According to the association, in particular, based on the conclusion of the State Expert Center (SEC), the Ministry of Health appointed a meeting of the Commission on Problematic Issues, where a collegial decision regarding registration was taken, but since February 2022, there was no commission. At the end of 2022, orders were still signed on state registration of medicines registered by the competent authorities of the USA, Switzerland, Australia, Canada, and the EU. At the same time, on February 10, 2023, the Ministry of Health signed an order to refuse state registration of 34 foreign-made drugs.
“We believe that a simplified procedure would work more effectively if the work of the Ministry of Health Commission on Problematic Issues was resumed. The refusal to register 34 medicines of leading foreign manufacturers due to problems in the interpretation of the legislation and on formal grounds is discriminatory and harms the welfare and health of the Ukrainian people in wartime”, the IPMA noted.
The association believes that the order of February 10, 2023, which denied registration of 34 medicinal products registered in countries with strict regulatory systems, should be canceled, and the applicants that were denied registration should have the opportunity to justify the grounds for registration and confirm compliance with legislation.
The IPMA noted that the reason for refusing to register medicinal products, whose applicants are IPMA member companies, could be inconsistencies caused in part by legal requirements and peculiarities of registration in Ukraine.
“We are talking about the first registration of Indian medicinal products whose applicants are members of our Association. These are new high quality medicinal products that have already been evaluated by the competent authorities of the USA, Switzerland, Japan, Australia and Canada and according to the centralized procedure registered by the EU competent authority”, – the IPMA informed.

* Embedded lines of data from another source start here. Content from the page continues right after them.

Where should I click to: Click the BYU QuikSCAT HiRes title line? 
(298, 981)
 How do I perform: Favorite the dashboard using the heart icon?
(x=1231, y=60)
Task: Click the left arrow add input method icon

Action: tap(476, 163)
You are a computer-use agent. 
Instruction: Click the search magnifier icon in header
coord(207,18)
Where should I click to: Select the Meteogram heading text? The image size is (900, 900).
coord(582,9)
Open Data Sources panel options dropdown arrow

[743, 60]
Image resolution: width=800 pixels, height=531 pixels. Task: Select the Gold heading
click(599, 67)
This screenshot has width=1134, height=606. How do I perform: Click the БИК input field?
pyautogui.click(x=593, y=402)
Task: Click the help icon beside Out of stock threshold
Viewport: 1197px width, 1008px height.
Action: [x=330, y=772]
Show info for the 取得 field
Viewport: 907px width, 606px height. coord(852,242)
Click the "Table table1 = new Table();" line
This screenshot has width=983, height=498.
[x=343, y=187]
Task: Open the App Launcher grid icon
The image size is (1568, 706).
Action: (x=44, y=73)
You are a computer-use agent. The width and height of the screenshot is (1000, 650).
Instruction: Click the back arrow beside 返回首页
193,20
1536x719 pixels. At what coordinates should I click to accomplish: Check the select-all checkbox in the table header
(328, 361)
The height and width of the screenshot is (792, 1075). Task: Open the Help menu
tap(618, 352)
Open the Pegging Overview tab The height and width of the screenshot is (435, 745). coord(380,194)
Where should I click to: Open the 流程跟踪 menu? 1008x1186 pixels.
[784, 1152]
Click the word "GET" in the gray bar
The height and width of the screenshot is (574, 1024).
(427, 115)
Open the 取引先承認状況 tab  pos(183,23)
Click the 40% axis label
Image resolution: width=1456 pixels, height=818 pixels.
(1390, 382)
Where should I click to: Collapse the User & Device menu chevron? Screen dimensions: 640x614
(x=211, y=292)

The association notes that not all analogs of drugs whose registration was denied are currently on the market, but there are new drugs on the list.
“For example, the medicines of one applicant (Zandra Life Sciences Private Limited) submitted for registration under this procedure are new generic medicines that have no analogues in Ukraine, but have already been successfully registered and used in the USA. Their registration in Ukraine will allow Ukrainian patients to use them for treatment”, the IPMA noted.
Earlier Teva-Ukraine also said that the procedure for simplified registration of drugs registered in countries with a strict regulatory system was not perfect initially, but since the beginning of the armed aggression its shortcomings have deepened. According to her data, from 2016 to 2022, the company registered 10 drugs in Ukraine under the simplified procedure and received two refusals, and the last such registration in 2022 lasted 203 days while the standard procedure required 210 days.
As reported, on February 10, the Ministry of Health of Ukraine refused to register 19 foreign medicinal products under the simplified procedure. These drugs were registered in the countries by the competent authorities of the USA, Switzerland, Japan, Australia, Canada and the EU competent authority. In particular, the Ministry of Healthcare refused to register five drugs produced by Teva-Ukraine, nine drugs produced in India, in particular by Glenmark Pharmaceuticals, McLeods Pharmaceuticals and Zandra Life, five drugs from the Turkish company DEVA, as well as drugs from the British company Reckitt Benckiser Healthcare and Pfizer.
The simplified procedure was approved by Order No. 1245 of the Ministry of Health in November 2016. According to which drugs registered in countries with strict regulatory policies – Japan, Switzerland, USA, Canada, Australia, EU countries can be registered in Ukraine under a shortened procedure within 10, 17 or 45 days – depending on the category of registered drugs.
In May 2018, the Ministry of Health initiated the expansion of the list of documents that are provided for the examination of the authenticity of registration materials for drugs (registered in other countries), which are submitted in Ukraine for state registration for the purpose of their procurement by international organizations.